Kidney transplant injury associated with brain death is mediated by TNFα, independently of renal innervation.

Kidney transplant outcomes depend on various factors, including donor type. Brain death (BD) has been associated with significant kidney injury, with long-term sequelae. Deciphering the impact of BD versus circulatory death on kidney pathophysiology may help to prevent kidney transplant injury. We developed 3 rat models: 6h of BD (DBD, n=10); circulatory death (DCD, n=10) with 20min of warm ischemia; and 6-hour BD with renal denervation prior to BD (DNRV, n=6). RNA-seq was performed on kidney tissue, followed by differential gene expression and pathway enrichment analyses. Circulating cytokines were measured by Luminex/ELISA. Our findings were validated in 10 human pre-implantation biopsies matching our rat models (n=5 DBD; n=5 DCD). After BD, serum creatinine levels increased from 0.33 [0.31-0.38] to 0.61 [0.59-0.67]mg/dL (p<0.0001).

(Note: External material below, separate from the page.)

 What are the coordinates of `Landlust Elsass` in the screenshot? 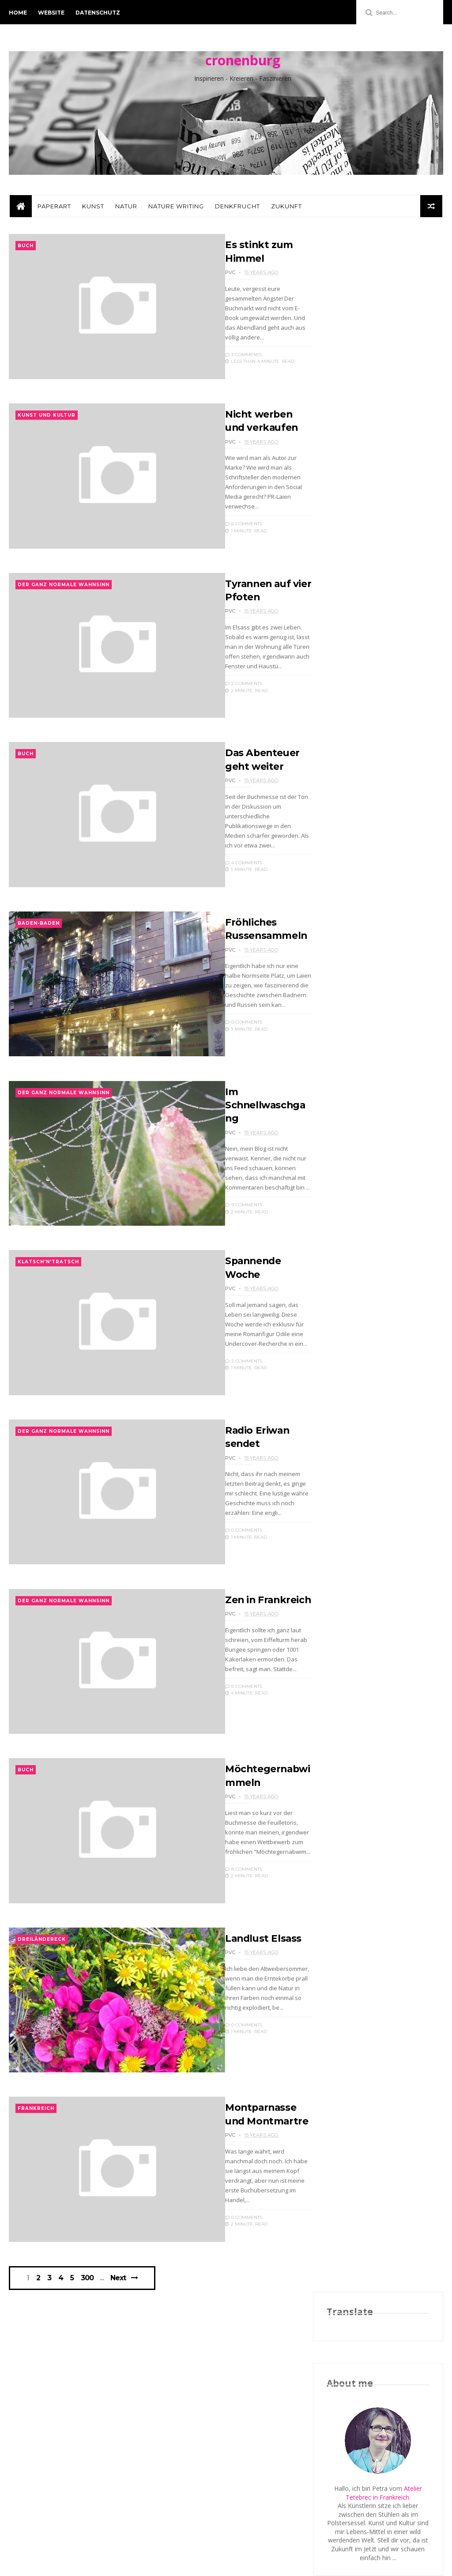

Compared to DCD, DBD rats exhibited significantly higher levels of IL-6 (26.67 [19.10-32.35] vs. 10.32 [9.76-13.28]ng/mL, p=0.006) and TNFᵬ (21.98 [16.48-32.60] vs. 9.64pg/mL [7.96-11.13], p=0.0012), and lower levels of IL-10 (1.28 [1.11-1.65] vs. 1.79 [1.46-2.18]ng/mL, p=0.049). Differential expression analysis revealed that DBD kidneys exhibited CD11b-associated inflammation, caspase-3-mediated apoptosis, and TNFᵬ-driven injury (p=7.34×10^-7; z-score=2.475), while DCD kidneys activated EIF2/NRF2 stress-response pathways. Notably, denervation did not mitigate BD-induced injury. Human biopsies confirmed the positive enrichment of inflammatory pathways (p=0.01 to 1.18×10^-7) in DBD compared to DCD, with 6 out of the top 15 pathways shared across species. Our findings highlight specific mechanisms affecting differently kidneys derived from DBD vs. DCD donors, with a potential role of TNFᵬ in BD-associated kidney injury. Kidney denervation prior to BD does not prevent kidney injury.